Rows showing where targets appear:
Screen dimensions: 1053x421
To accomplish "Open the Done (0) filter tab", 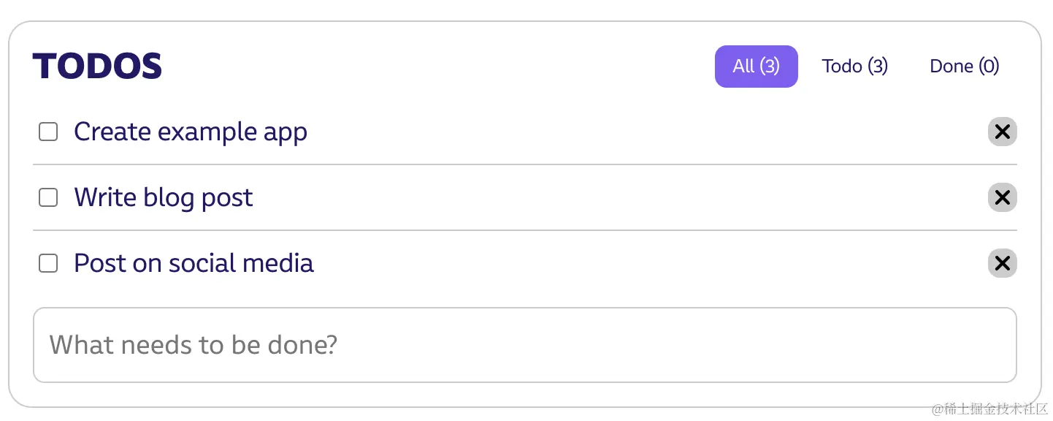I will click(964, 67).
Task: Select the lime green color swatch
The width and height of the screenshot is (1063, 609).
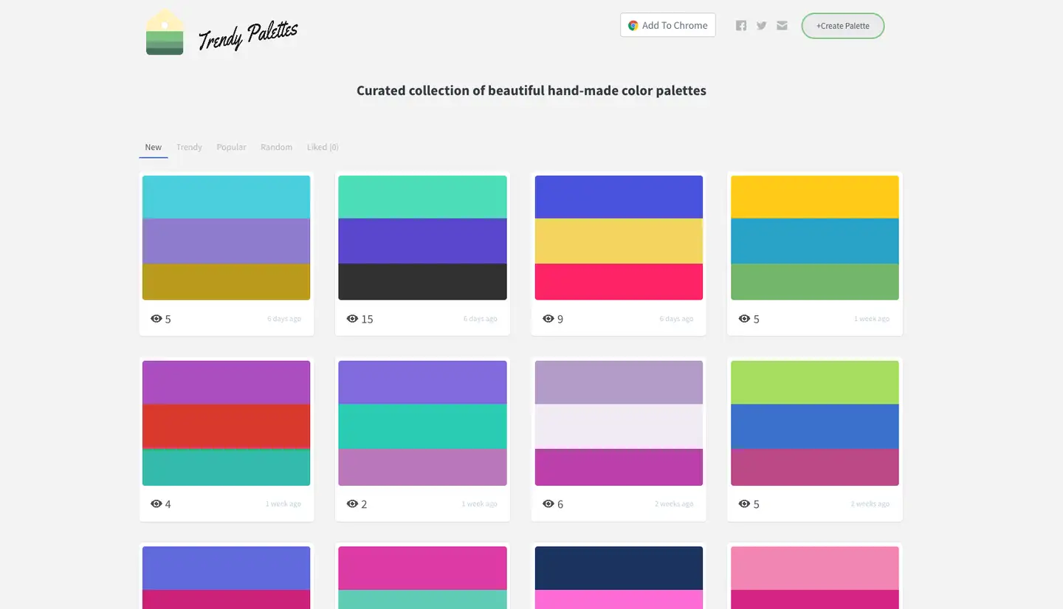Action: (x=815, y=382)
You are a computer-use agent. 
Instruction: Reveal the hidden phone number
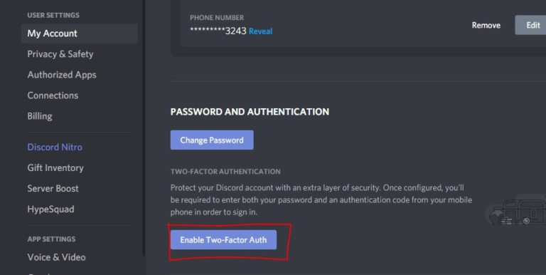(x=260, y=31)

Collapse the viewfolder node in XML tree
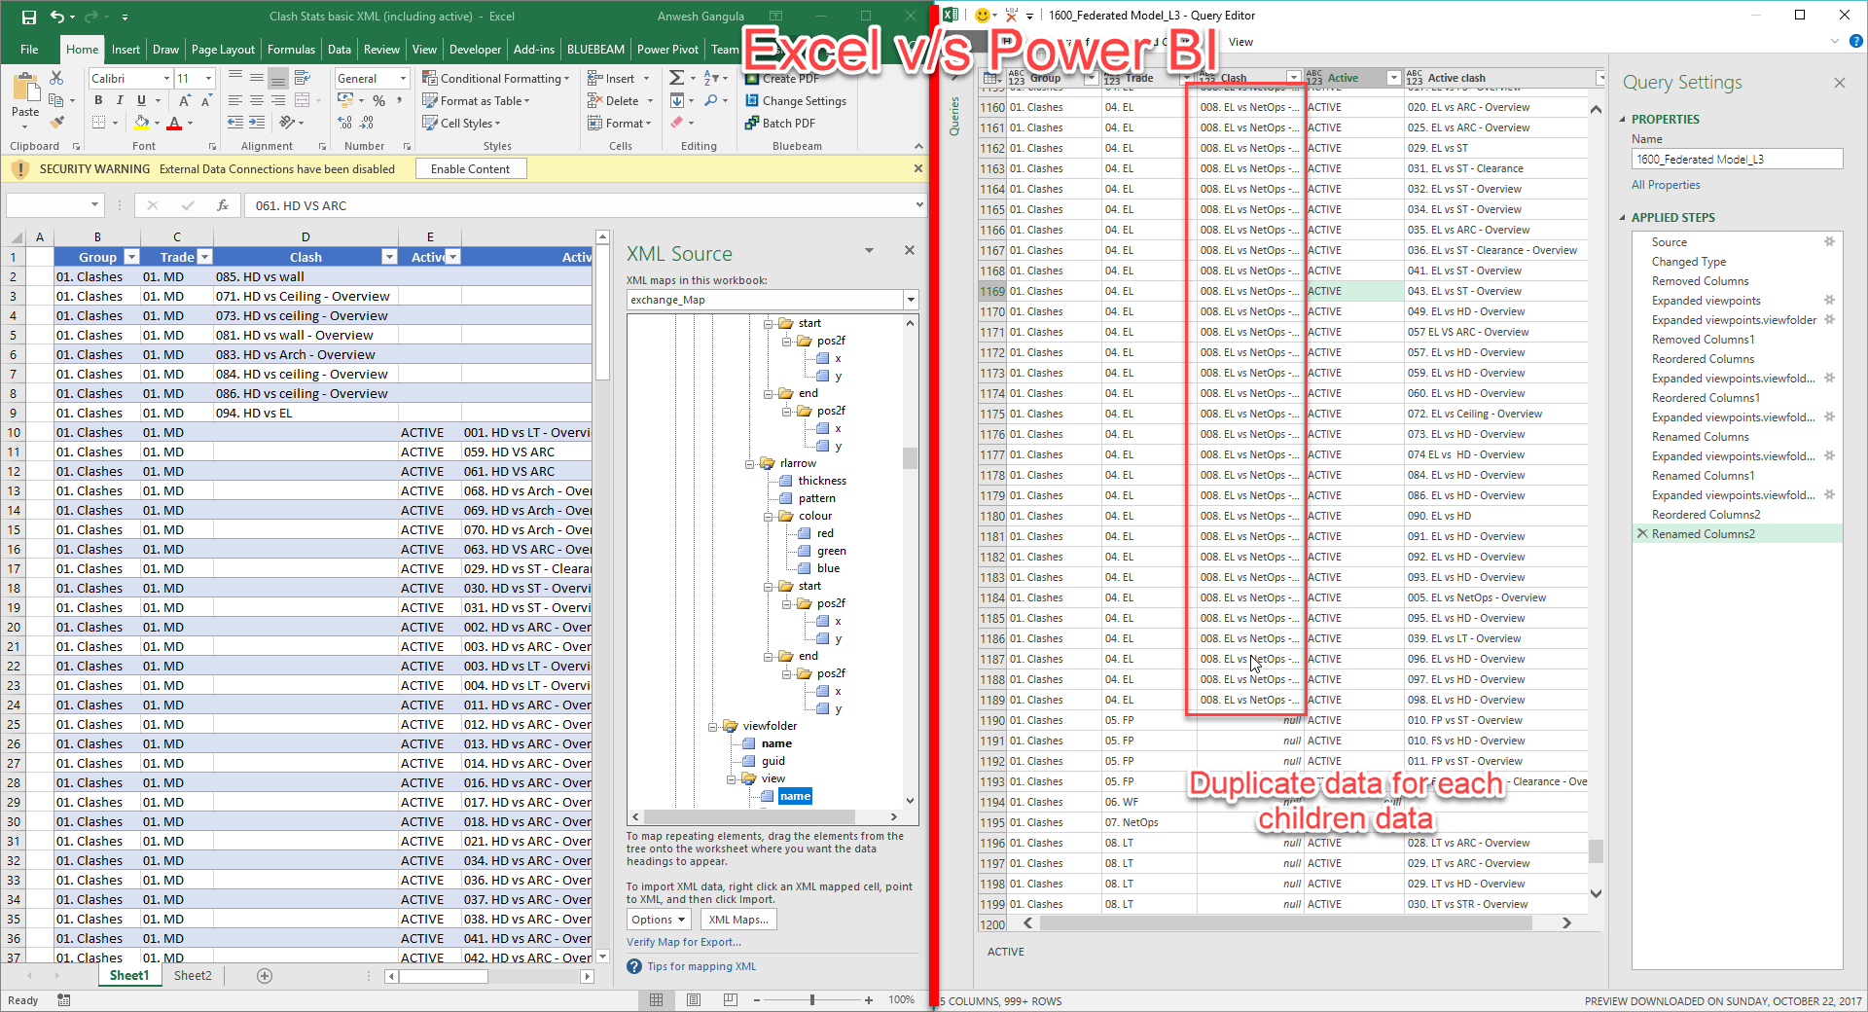[x=711, y=726]
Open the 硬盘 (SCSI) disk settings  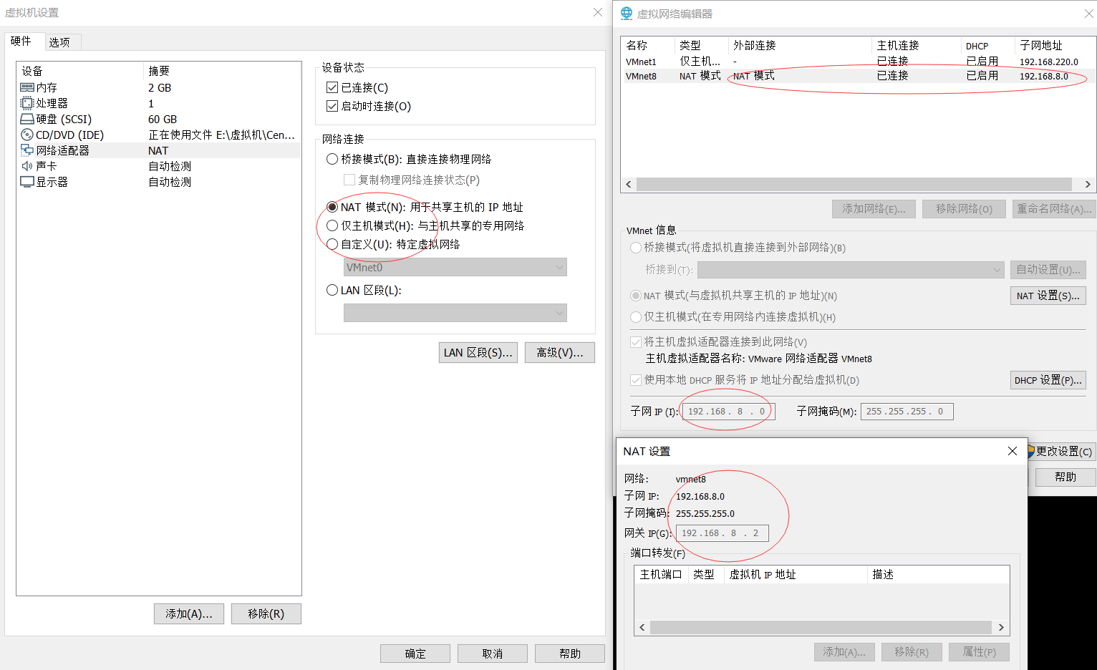[27, 119]
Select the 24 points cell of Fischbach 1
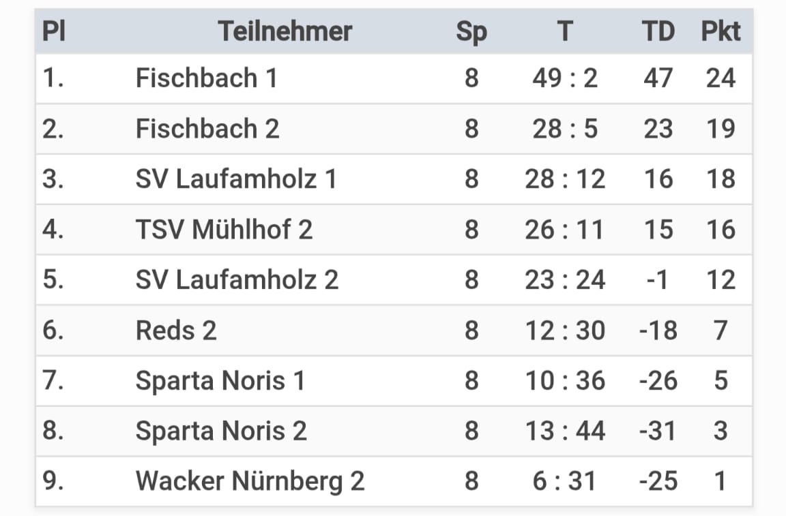786x516 pixels. 721,78
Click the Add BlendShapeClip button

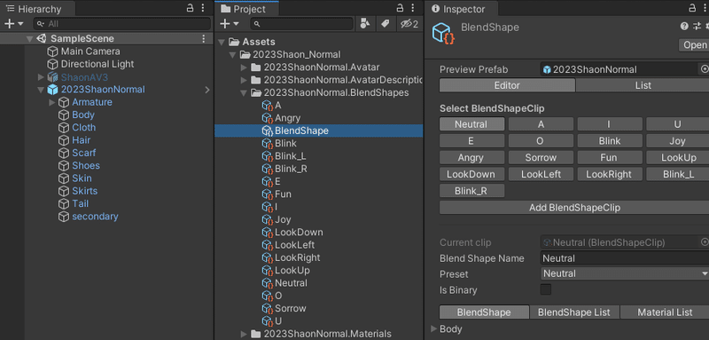[x=574, y=208]
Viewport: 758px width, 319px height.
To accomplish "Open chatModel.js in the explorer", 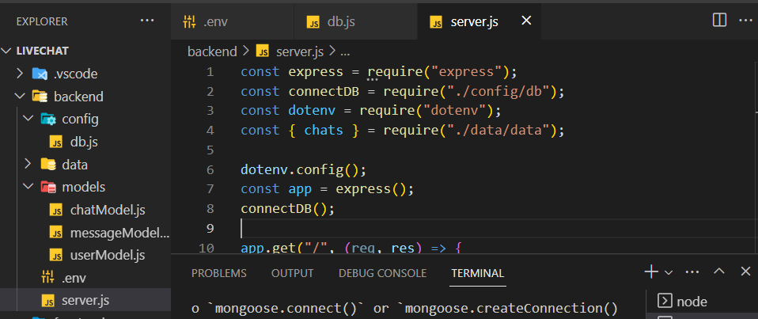I will click(107, 210).
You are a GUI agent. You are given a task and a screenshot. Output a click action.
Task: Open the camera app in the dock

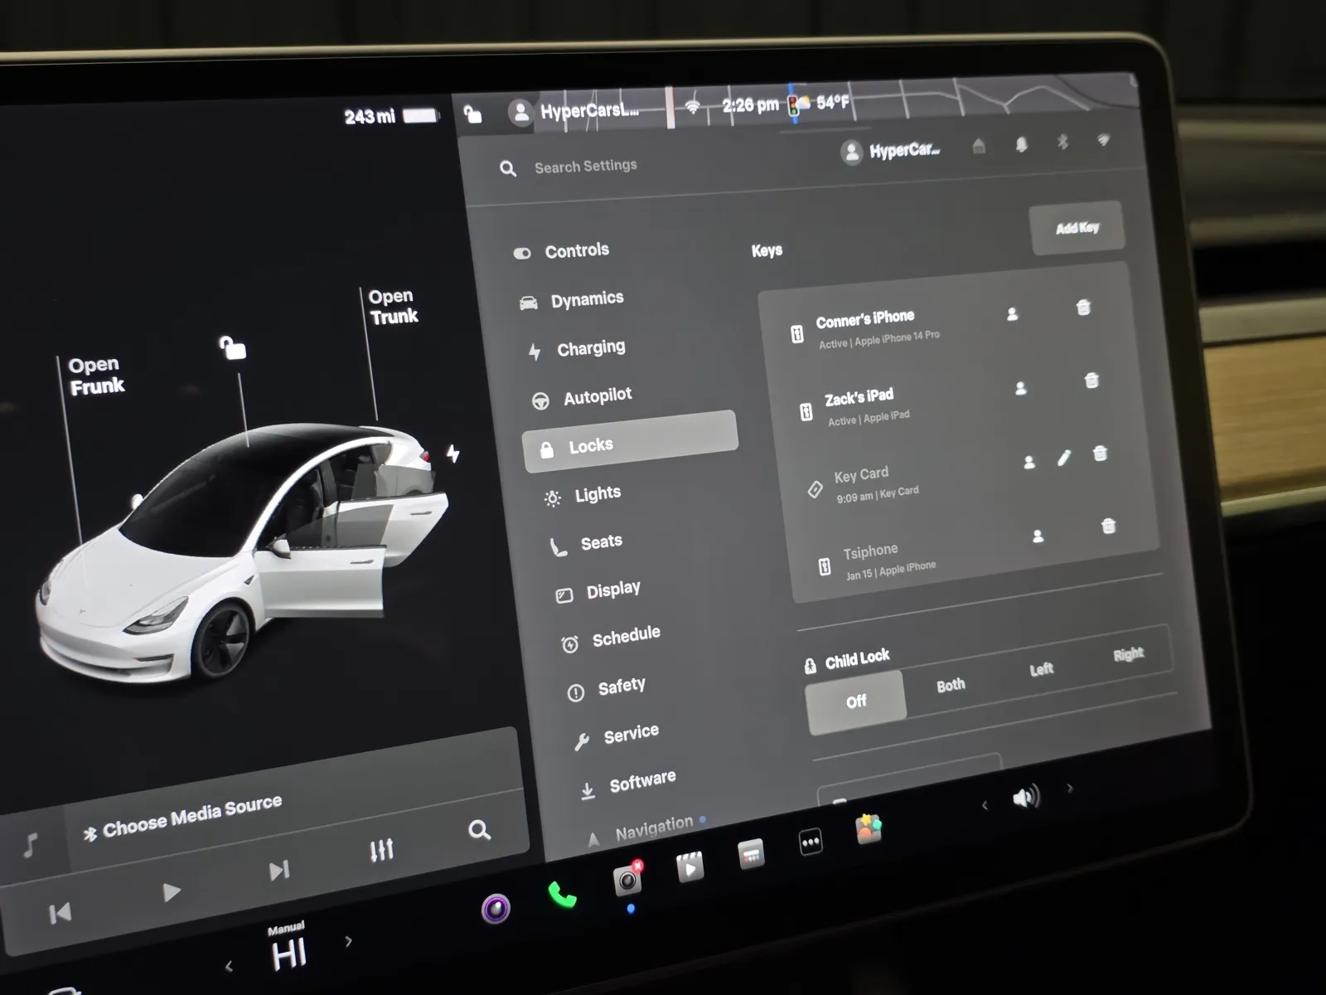coord(627,880)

▸ **TASK TO CARRY OUT**
From the records above, pick out every line that contains the word "Select" and copy each one in full. Case counts.

▸ **TASK RESPONSE**
Task: Select the lime green color swatch
Select the 24 points cell of Fischbach 1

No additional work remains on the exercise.